On peut aussi prendre des prisonniers en rançon — une mécanique qui transformera inévitablement chaque campagne en version médiévale de GTA, où la vraie stratégie consiste à négocier avec des mercenaire plutôt qu’à affronter l’ennemi. Les duels « honorables » sont quant à eux un gag : comment appellerait-on un duel déshonorable ? Un combat ?
Le vrai problème réside dans cette prétendue profondeur. Chaque chevalier possède des traits évolutifs, des préférences sociales et des motivations personnelles. Sir Lancelot a soif d’aventure ? Parfait, comme dans The Witcher 3. Sir Gauvin est « charismatique » ? Bravo. Ces « personnalités » se résument à des cases cochées sur un tableau Excel médiéval, et leur impact sur l’intrigue tient davantage du gimmick publicitaire que d’une narration cohérente.

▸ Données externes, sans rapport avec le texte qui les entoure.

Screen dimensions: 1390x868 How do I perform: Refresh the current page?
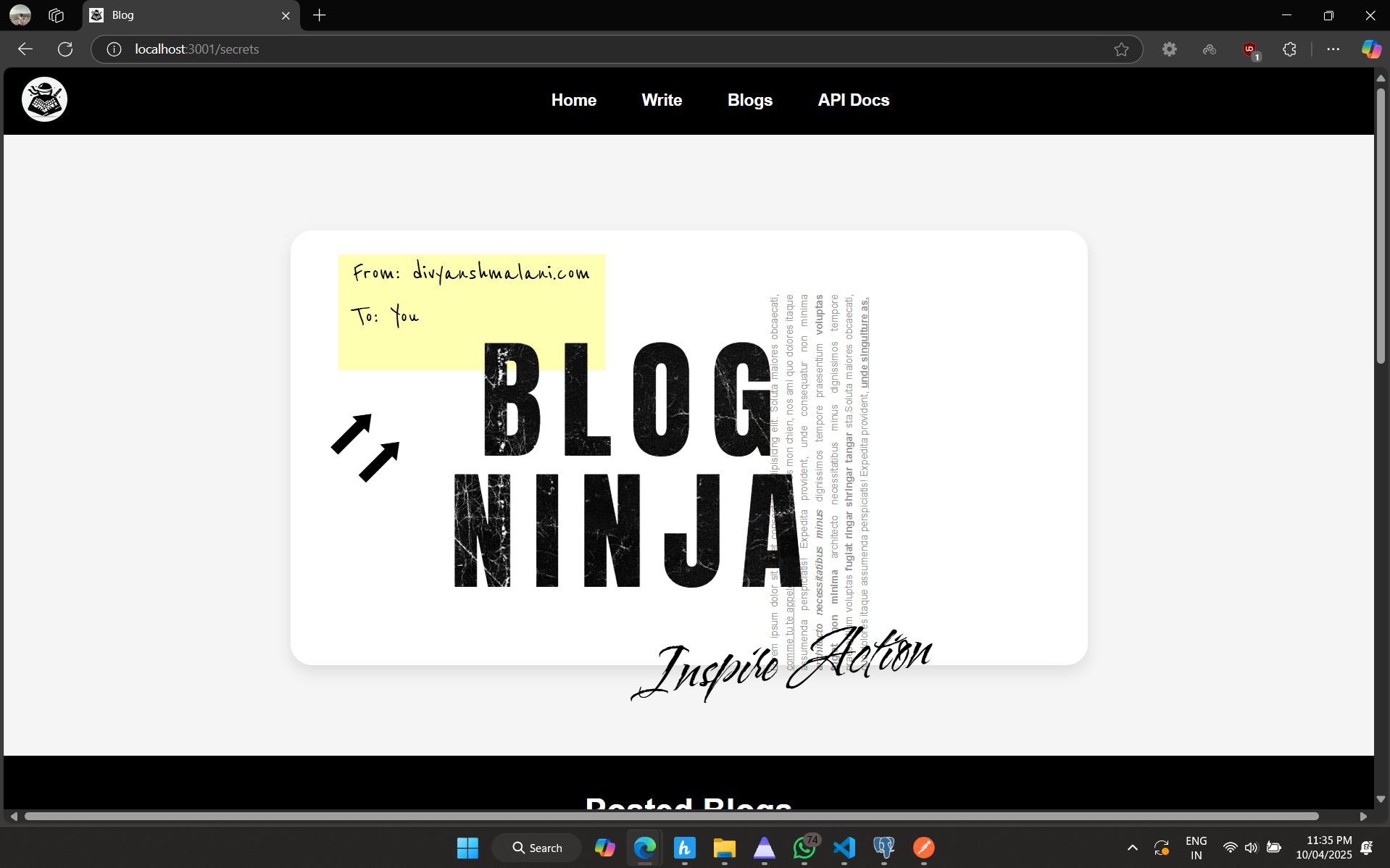(65, 49)
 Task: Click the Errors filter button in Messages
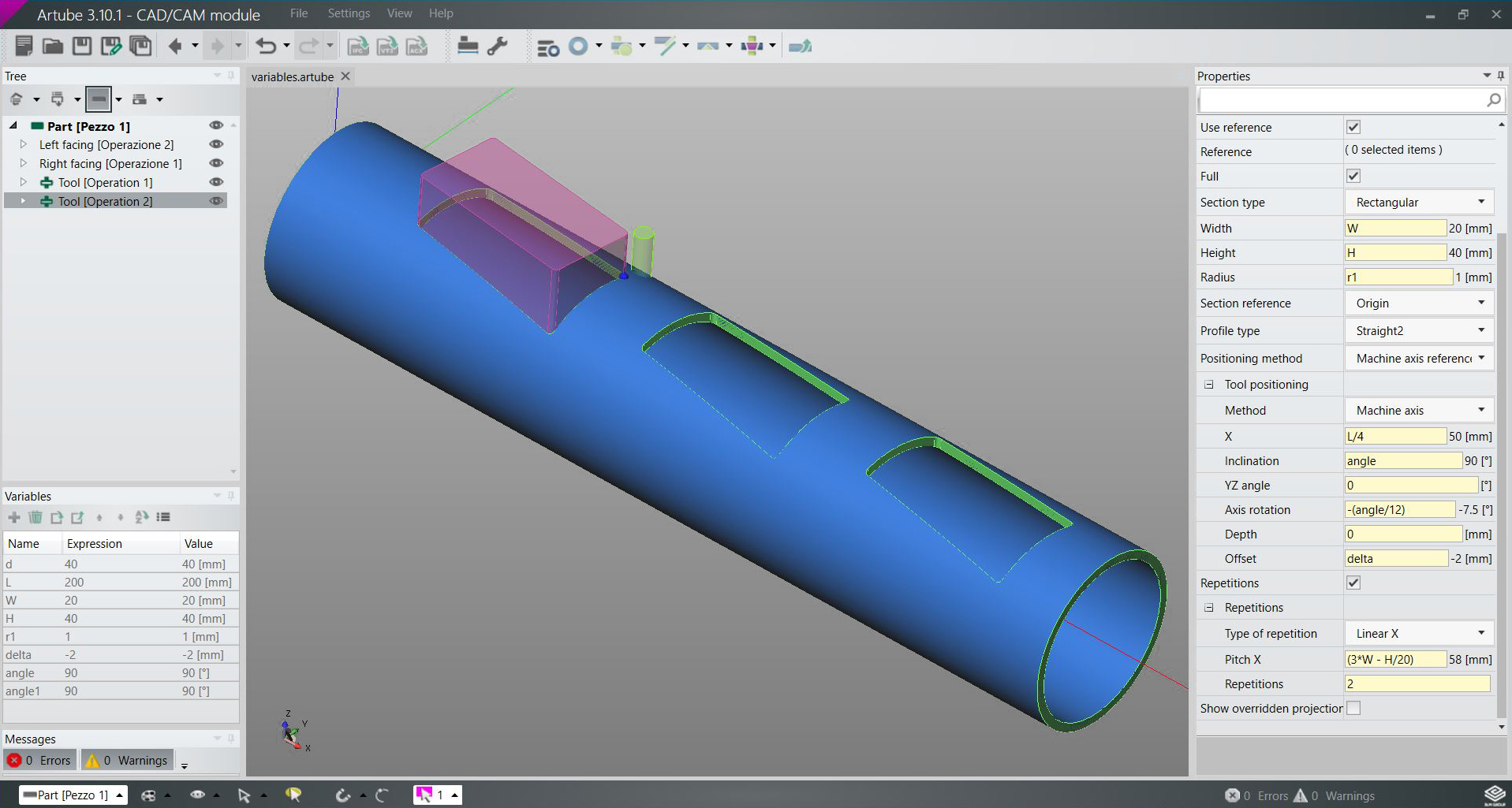pyautogui.click(x=39, y=761)
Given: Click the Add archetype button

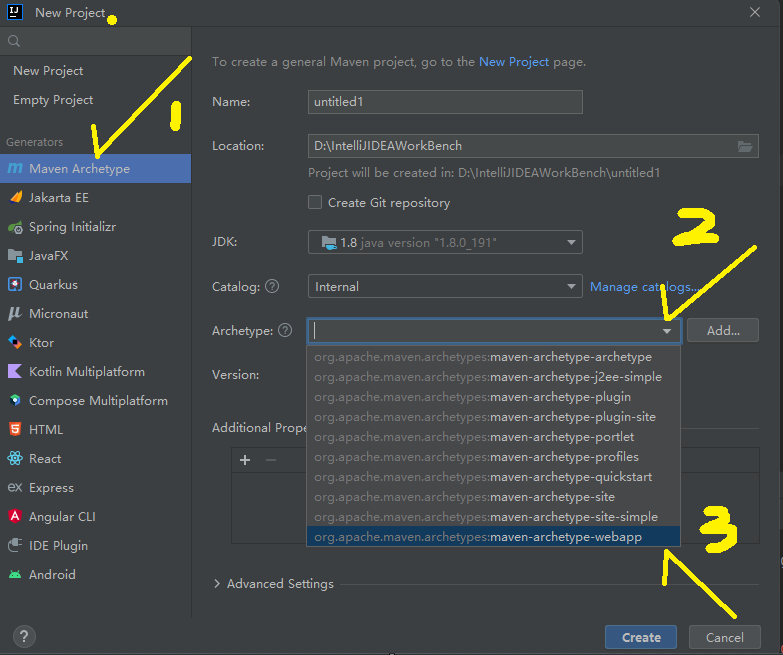Looking at the screenshot, I should pos(722,331).
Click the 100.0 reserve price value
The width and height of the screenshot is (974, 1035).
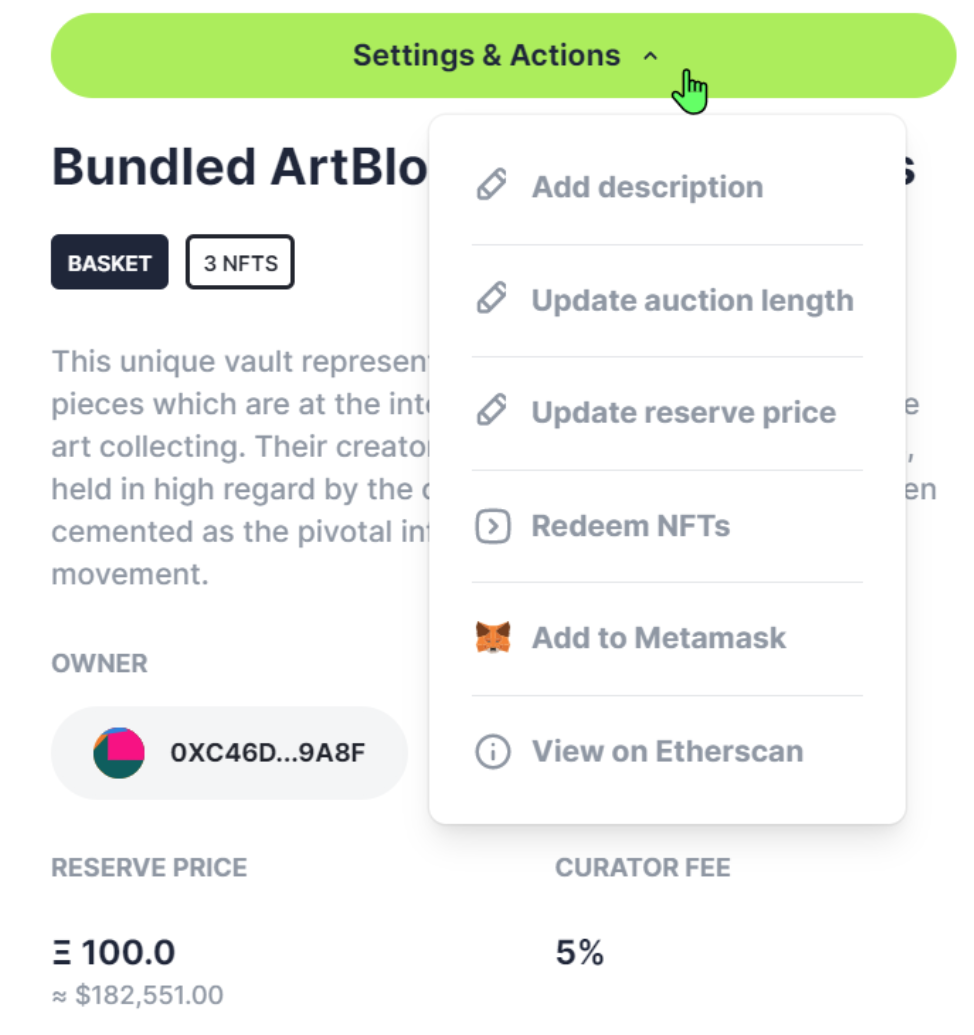[128, 952]
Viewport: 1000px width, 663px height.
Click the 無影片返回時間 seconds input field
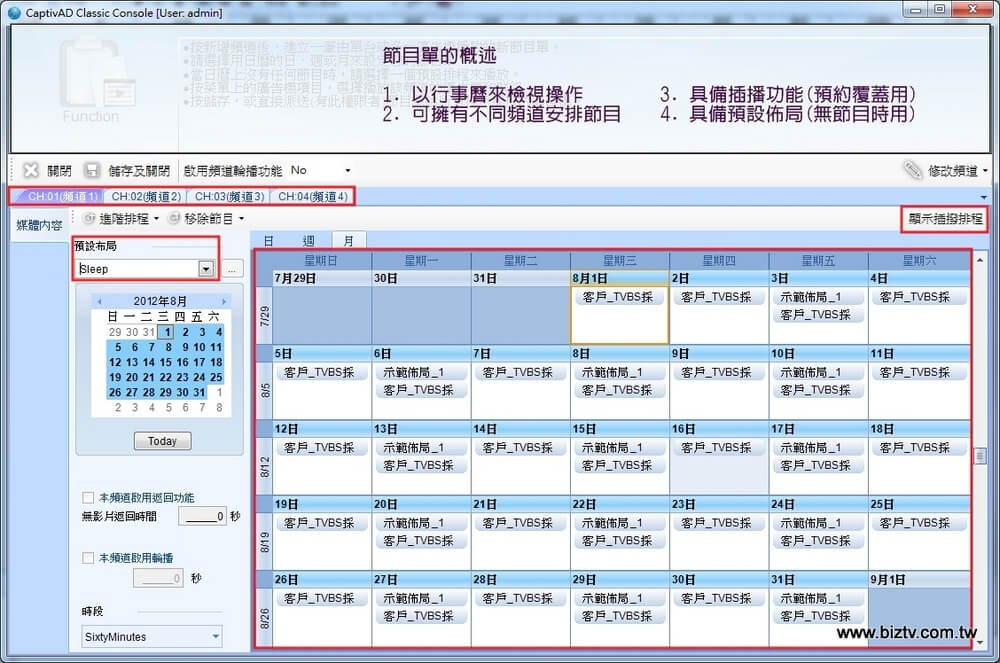coord(201,517)
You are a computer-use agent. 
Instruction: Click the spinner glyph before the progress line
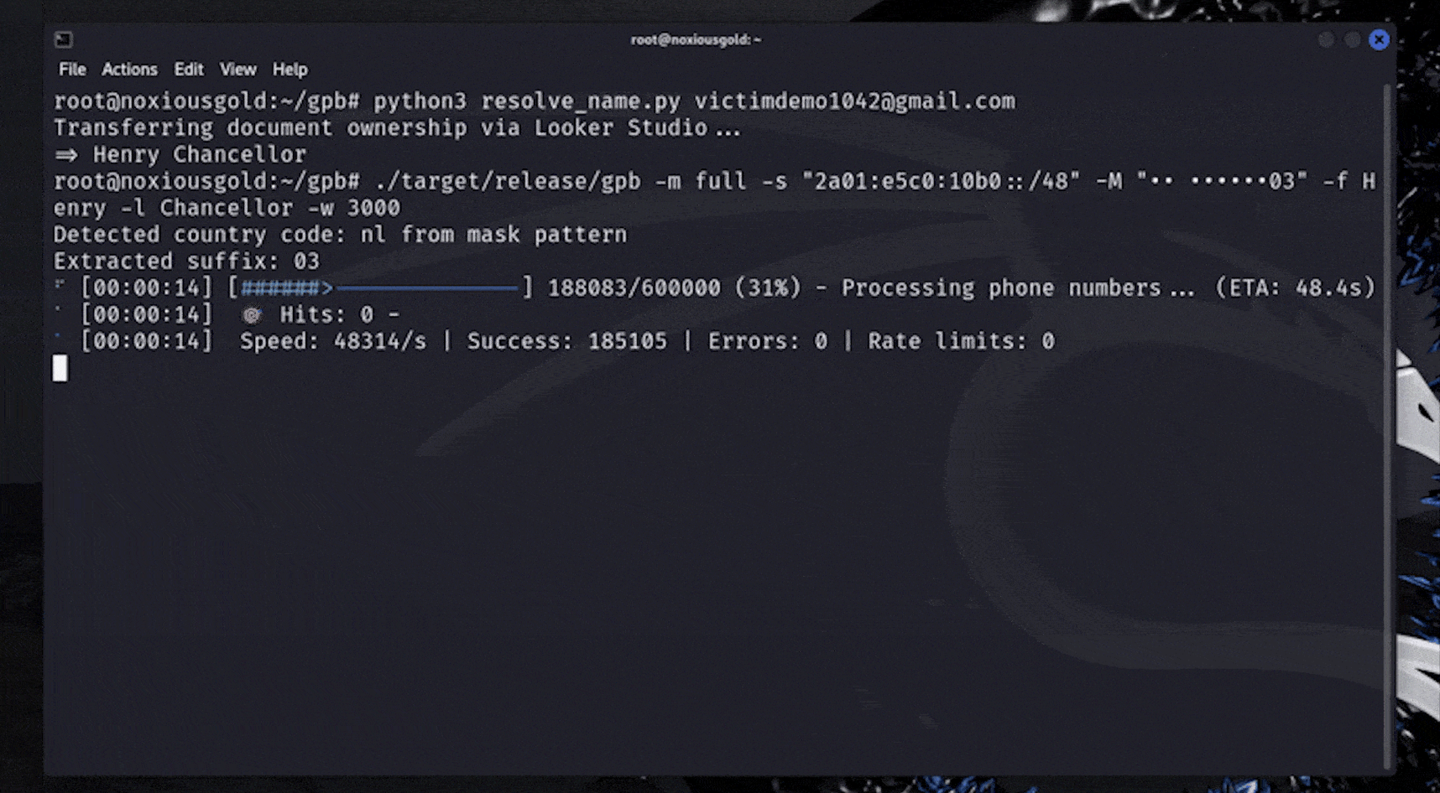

Une narration « riche », vraiment ?
« Chaque décision compte », clame le pitch de Legends of the Round Table. Bien sûr. Condamner un criminel à mort, épargner un adversaire vaincu ou s’engager dans une romance interdite — tout cela façonne votre honneur et l’avenir du royaume. En théorie. En pratique, ce ne sont que des alternatives binaires entre « bien » (méprisable) et « mal » (encore plus méprisable), sans nuance.
Les quêtes narratives se réduisent à un enchaînement de dialogues scriptés, où les rebondissements ne sont que clichés. On oscille entre intrigues amoureuses prévisibles (le chevalier et la dame en détresse) et conflits politiques souvent sans conséquences réelles : votre décision de gracier un prisonnier peut… lui permettre d’organiser une révolte plus tard. Génial.

Quant à la gestion des chevaliers, elle se limite à une logistique de ressources humaines médiévale : qui envoyer en mission, qui laisser s’occuper du jardin ? Ceux-ci vieillissent et meurent — une mécanique poétique selon les développeurs. Sir Perceval trépasse à 40 ans ? Tragique. Dommage qu’on ne sache jamais pourquoi, sinon parce qu’il a échoué à un jet de dés nommé « vitalité ».
LE VERDICT DE LA MAUVAISE FOI
Les sources médiévales citées ? Des légendes orales retranscrites par des employés de studio après trois cafés et un épisode de Monty Python.
Le vrai défi consiste à deviner quelle réponse aux choix narratifs fera réagir le script le plus rapidement.
Chaque écran ressemble à un tableau noirci par le temps… ou par l’absence criante d’idée.